Shoaib Akhtar said he had been "victimised" by the
country's cricket authorities [AFP] 
Pakistan's cricket board has launched a $3.2 million defamation action against paceman Shoaib Akhtar on Thursday, two days after it banned him for five years for indiscipline.

Akhtar reacted to the ban by accusing PCB Chairman Nasim Ashraf of trying to extort money from him and other players in the national team.

A notice served to the fast bowler by a lawyer said the allegations were not only baseless, "but malicious and made solely to character assassinate our client."

The notice said Akhtar should retract his comments, apologise to Ashraf and pay damages for defaming Ashraf and the rest "sullying the name of the PCB and the Pakistan cricket team.''

Akhtar had said he will appeal against the ban, which threatens to end the 32-year-old bowler's international career.

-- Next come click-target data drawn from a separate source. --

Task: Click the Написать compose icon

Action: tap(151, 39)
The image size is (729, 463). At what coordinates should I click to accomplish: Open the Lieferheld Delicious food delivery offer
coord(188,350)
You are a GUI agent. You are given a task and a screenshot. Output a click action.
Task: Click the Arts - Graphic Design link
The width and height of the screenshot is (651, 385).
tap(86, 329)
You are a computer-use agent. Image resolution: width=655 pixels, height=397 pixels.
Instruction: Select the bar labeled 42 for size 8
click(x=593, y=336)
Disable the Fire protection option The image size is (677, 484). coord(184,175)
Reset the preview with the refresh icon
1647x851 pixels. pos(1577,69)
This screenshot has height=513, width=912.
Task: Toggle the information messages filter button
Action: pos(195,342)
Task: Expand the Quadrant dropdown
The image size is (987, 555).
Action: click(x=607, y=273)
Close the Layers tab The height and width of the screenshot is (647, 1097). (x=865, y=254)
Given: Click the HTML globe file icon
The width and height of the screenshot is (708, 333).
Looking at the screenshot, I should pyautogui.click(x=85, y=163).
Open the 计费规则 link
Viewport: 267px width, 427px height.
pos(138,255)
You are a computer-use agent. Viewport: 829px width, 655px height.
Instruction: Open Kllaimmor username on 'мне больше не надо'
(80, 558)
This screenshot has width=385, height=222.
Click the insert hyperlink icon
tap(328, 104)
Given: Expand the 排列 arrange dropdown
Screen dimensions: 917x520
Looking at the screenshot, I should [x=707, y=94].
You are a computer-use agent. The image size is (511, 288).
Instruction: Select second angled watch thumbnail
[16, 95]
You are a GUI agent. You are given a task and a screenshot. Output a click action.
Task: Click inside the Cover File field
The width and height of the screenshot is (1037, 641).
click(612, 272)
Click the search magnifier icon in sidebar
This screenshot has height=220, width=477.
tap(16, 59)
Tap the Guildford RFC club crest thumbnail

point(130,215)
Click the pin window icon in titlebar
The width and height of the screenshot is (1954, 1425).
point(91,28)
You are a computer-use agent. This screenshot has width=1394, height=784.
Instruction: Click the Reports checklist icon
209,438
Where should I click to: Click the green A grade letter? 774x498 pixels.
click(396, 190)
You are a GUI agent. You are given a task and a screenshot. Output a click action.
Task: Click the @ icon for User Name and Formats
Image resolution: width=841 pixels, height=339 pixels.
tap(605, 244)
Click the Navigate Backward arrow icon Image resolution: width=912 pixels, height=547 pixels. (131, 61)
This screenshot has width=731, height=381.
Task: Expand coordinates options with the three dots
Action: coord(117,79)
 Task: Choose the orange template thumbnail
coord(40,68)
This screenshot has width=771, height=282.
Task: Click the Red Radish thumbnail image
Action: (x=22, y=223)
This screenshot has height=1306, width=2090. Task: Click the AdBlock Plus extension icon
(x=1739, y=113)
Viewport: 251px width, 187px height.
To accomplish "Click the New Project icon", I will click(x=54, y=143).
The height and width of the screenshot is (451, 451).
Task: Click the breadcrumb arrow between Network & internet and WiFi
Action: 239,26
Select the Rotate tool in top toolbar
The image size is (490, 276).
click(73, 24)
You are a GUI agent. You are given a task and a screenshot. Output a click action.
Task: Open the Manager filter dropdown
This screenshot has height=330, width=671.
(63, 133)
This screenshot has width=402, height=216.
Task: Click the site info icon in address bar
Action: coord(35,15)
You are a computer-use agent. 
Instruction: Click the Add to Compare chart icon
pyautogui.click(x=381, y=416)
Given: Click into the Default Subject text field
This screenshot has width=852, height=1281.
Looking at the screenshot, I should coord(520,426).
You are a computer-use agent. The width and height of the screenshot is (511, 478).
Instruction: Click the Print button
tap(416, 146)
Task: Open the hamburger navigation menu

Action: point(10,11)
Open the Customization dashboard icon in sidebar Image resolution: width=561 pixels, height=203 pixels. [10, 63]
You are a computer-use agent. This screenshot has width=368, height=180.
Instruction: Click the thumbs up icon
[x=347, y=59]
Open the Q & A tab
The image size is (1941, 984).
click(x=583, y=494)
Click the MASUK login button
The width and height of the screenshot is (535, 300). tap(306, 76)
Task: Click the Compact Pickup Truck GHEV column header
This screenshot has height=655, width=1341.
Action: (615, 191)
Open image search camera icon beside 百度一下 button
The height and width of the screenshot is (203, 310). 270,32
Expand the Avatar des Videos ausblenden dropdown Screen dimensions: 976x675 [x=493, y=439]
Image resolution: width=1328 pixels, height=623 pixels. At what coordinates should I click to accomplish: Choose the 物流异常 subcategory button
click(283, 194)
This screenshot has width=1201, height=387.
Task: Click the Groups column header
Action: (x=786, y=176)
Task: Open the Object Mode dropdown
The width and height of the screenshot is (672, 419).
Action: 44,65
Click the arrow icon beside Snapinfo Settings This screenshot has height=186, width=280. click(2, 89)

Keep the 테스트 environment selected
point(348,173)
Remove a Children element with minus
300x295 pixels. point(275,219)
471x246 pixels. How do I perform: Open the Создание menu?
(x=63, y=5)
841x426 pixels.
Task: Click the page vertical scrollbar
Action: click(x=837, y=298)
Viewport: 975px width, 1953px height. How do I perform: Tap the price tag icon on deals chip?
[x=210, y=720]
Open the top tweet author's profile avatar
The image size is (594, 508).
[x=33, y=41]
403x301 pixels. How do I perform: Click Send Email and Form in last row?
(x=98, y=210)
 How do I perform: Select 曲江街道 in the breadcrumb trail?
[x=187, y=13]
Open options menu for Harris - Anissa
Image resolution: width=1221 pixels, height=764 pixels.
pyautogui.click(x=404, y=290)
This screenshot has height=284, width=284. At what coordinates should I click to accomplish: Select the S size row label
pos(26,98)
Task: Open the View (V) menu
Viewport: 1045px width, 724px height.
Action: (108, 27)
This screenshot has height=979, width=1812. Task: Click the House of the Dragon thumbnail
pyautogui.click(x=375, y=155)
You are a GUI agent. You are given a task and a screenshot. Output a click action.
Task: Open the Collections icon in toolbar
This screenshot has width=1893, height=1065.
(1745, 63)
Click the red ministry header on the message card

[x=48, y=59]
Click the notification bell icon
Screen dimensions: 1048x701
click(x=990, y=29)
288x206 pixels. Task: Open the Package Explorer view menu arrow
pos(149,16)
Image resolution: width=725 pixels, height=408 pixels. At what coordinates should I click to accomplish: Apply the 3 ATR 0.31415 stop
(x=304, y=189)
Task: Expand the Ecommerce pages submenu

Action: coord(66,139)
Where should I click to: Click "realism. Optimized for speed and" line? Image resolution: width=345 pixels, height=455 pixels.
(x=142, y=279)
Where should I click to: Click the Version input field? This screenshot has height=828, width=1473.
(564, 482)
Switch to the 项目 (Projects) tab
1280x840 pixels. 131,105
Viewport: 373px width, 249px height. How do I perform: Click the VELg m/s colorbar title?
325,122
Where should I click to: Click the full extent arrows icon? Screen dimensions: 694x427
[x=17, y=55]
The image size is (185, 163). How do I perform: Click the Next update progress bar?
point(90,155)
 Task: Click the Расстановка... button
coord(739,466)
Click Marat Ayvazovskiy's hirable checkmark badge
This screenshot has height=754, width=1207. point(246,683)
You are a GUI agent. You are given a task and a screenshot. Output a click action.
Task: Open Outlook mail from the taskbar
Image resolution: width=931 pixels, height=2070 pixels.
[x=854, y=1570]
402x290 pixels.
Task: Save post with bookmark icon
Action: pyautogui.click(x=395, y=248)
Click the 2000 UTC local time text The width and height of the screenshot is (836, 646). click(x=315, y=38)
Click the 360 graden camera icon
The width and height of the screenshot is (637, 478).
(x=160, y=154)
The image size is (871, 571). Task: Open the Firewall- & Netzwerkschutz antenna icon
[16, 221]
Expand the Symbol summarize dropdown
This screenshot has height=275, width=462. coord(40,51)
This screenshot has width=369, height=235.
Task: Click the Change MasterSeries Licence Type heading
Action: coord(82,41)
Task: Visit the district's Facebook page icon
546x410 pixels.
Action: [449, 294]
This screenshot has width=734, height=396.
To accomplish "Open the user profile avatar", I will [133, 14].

In further bad news for Akhtar, he will not be allowed to play in the lucrative Indian Premier League Twenty20 competition until his Pakistan ban ends or is overturned.

Initially it was thought Akhtar could play in the new league beginning this month, but IPL commissioner Lalit Modi said that a "big discussion on Akhtar has taken place'' and ruled against his involvement.

"The decision of the governing council was very simple that Akhtar has been banned for a period of five years, he has appealed ... and until the time he is cleared the governing council will not be allowing Akhtar in the IPL,'' Modi told reporters in India.

Should the PCB appeals committee overturn the ban, Akhtar will be permitted to take his place with the Calcutta franchise, which bought his contract for $450,000 per season at the IPL player auction.

The Calcutta franchise is owned by Bollywood film actor Shahrukh Khan and captained by India's Sourav Ganguly.

"So if his appeal is upheld he will be taken into the IPL,'' Modi said.